Answer by James Fallows, Atlantic magazine writer, ex-China resident, ex-speechwriter, current pilot, on Quora.

For me the answer about the "American middle class" starts with the recognition that versions of this question are being asked in every single country around the world. Obviously the rich-country version of the question is different from what people are asking in becoming-richer economies in Southeast Asia and Latin America, and in still mainly poor economies in parts of Africa and the Middle East. The point is that the pressures of this era of globalization and of technology -- the globalization making labor markets around the world more and more one big market, the technology dramatically increasing returns for some people at the top and putting pressure on many people in the middle -- are being felt everywhere. So each society has to come up with its version on a response. These same pressures are making the world richer "as a whole," and "on average." And in countries like China they have dramatically improved the welfare of hundreds of millions of people. But they're not making everyone better off at the same time or in an equal way.

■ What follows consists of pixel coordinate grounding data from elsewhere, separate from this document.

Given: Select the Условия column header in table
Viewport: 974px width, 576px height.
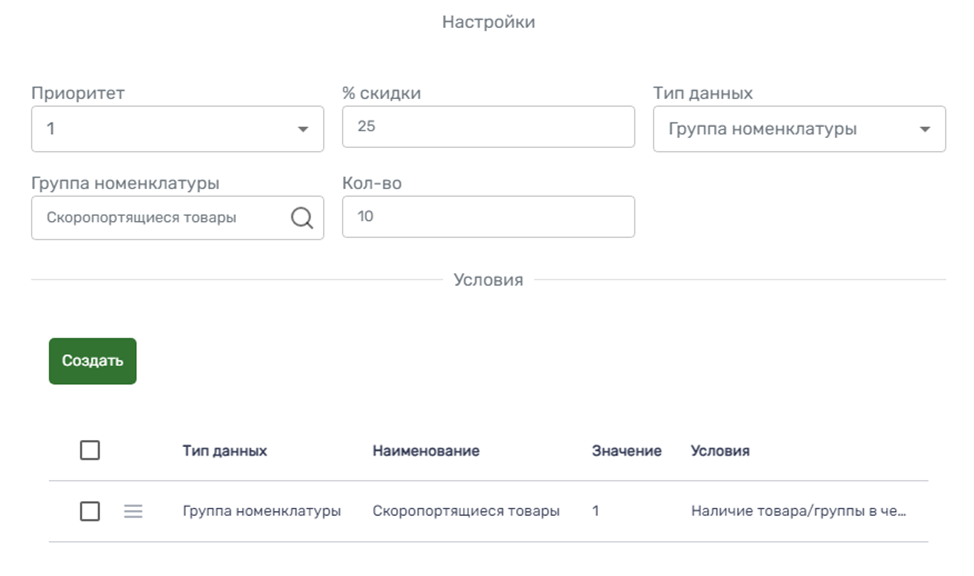Looking at the screenshot, I should point(720,451).
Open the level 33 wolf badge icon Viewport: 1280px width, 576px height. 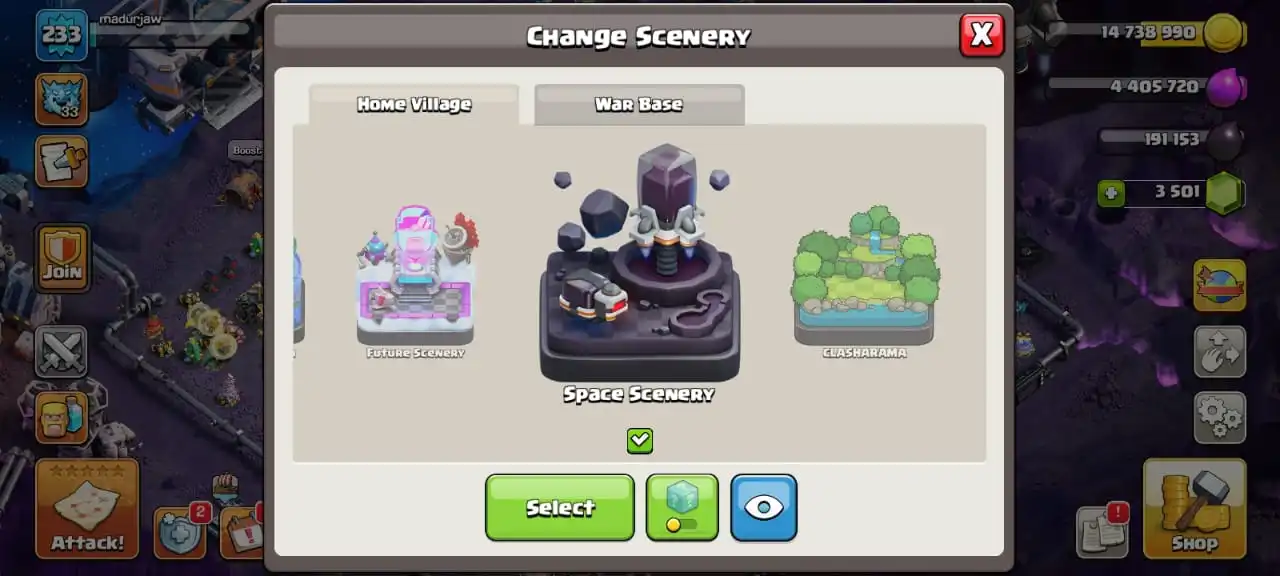click(x=62, y=99)
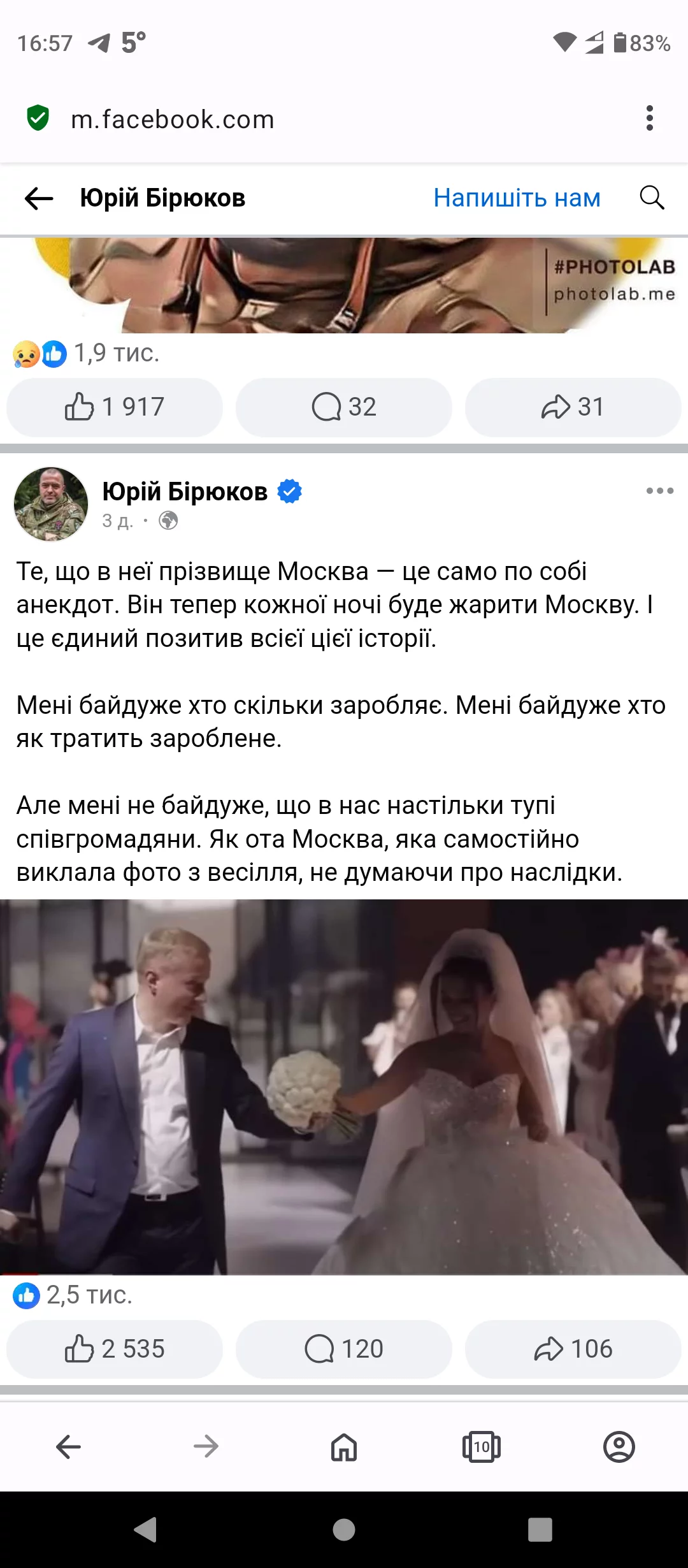This screenshot has width=688, height=1568.
Task: View reactions list showing 2,5 тис.
Action: [x=73, y=1295]
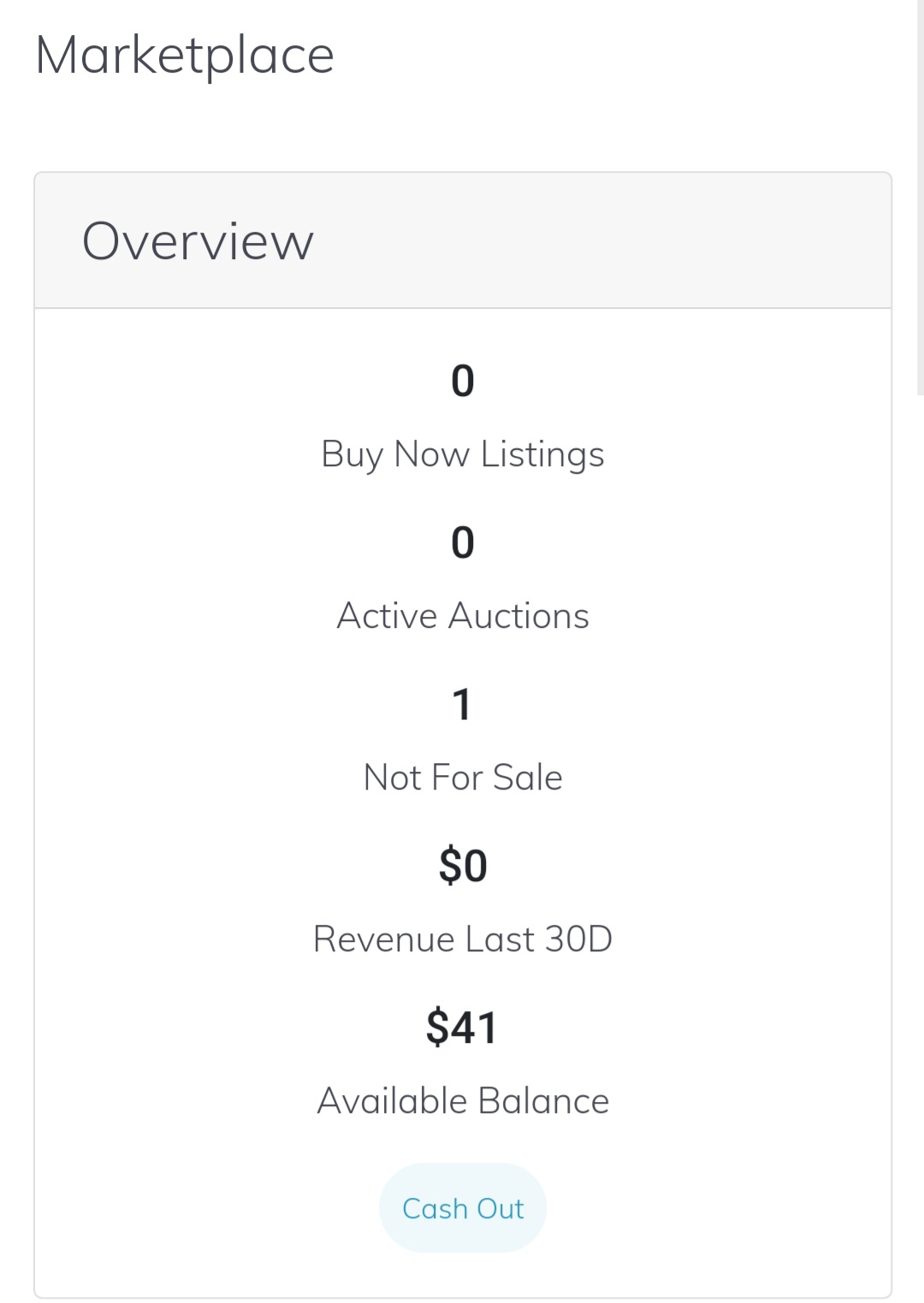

Reading note interlude: a quarter-century ago, this whole question, and the preceding paragraph, were much more controversial issues. In those days more people in the U.S. clung to the simple view that a growing world economy would necessarily help everyone everywhere in a more-or-less equitable way. I was living in Japan in those days and made my version of a contrary case in articles like "How the World Works" and "The Economist and the Colonial Cringe."

I belabor this point to say that the middle-class issues is not simply a question of "China / Mexico / etc is stealing our jobs," as so often stressed in the campaign. They are having middle-class problems of their own. But there is a version of "stealing our jobs" that is worth paying attention to. And that, in my view, is that different societies can position themselves better to deal with these pressures in a way that leaves their members better- rather than worse-off.

The details of that are beyond my scope here, and in this hour. I hint at some of them in the ending to my current Atlantic piece: essentially, fashioning this era's version of Progressive-era remedies and protections, to allow our society to respond to this era's counterpart to Gilded Age pressures. But I'll leave it at this for now.